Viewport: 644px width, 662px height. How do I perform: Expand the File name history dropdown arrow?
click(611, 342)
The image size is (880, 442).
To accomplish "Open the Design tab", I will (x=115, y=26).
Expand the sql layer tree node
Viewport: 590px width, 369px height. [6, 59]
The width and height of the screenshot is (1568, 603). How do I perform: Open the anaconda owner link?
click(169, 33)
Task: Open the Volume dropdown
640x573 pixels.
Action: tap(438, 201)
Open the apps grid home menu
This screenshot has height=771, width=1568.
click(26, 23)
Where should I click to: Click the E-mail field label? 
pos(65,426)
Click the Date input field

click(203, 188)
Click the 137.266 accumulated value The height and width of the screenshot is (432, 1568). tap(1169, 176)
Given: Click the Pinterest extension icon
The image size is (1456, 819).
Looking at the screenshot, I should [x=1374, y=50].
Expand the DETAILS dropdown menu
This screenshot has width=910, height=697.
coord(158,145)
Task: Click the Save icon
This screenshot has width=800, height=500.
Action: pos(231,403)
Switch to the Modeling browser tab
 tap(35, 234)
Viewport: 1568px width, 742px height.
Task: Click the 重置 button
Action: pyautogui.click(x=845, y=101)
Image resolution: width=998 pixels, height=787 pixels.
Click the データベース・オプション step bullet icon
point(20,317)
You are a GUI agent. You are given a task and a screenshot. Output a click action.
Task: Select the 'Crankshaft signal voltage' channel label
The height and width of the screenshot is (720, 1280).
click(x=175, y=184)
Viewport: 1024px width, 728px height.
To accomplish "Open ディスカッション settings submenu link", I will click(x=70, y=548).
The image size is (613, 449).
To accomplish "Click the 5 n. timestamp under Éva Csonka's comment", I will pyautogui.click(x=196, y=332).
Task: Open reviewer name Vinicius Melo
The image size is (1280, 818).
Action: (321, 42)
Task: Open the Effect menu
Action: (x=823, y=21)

* Exercise aim
Reproduce the material above exactly, beginning at its first line and ending with the line that holds "Image resolution: width=998". Include nothing else.

* Reply
Viewport: 644px width, 662px height. How do I perform: Expand the File name history dropdown arrow?
click(611, 342)
The image size is (880, 442).
To accomplish "Open the Design tab", I will (x=115, y=26).
Expand the sql layer tree node
Viewport: 590px width, 369px height. [6, 59]
The width and height of the screenshot is (1568, 603). How do I perform: Open the anaconda owner link?
click(169, 33)
Task: Open the Volume dropdown
640x573 pixels.
Action: tap(438, 201)
Open the apps grid home menu
This screenshot has height=771, width=1568.
click(26, 23)
Where should I click to: Click the E-mail field label? 
pos(65,426)
Click the Date input field

click(203, 188)
Click the 137.266 accumulated value The height and width of the screenshot is (432, 1568). tap(1169, 176)
Given: Click the Pinterest extension icon
The image size is (1456, 819).
Looking at the screenshot, I should [x=1374, y=50].
Expand the DETAILS dropdown menu
This screenshot has width=910, height=697.
coord(158,145)
Task: Click the Save icon
This screenshot has width=800, height=500.
Action: pos(231,403)
Switch to the Modeling browser tab
 tap(35, 234)
Viewport: 1568px width, 742px height.
Task: Click the 重置 button
Action: pyautogui.click(x=845, y=101)
Image resolution: width=998 pixels, height=787 pixels.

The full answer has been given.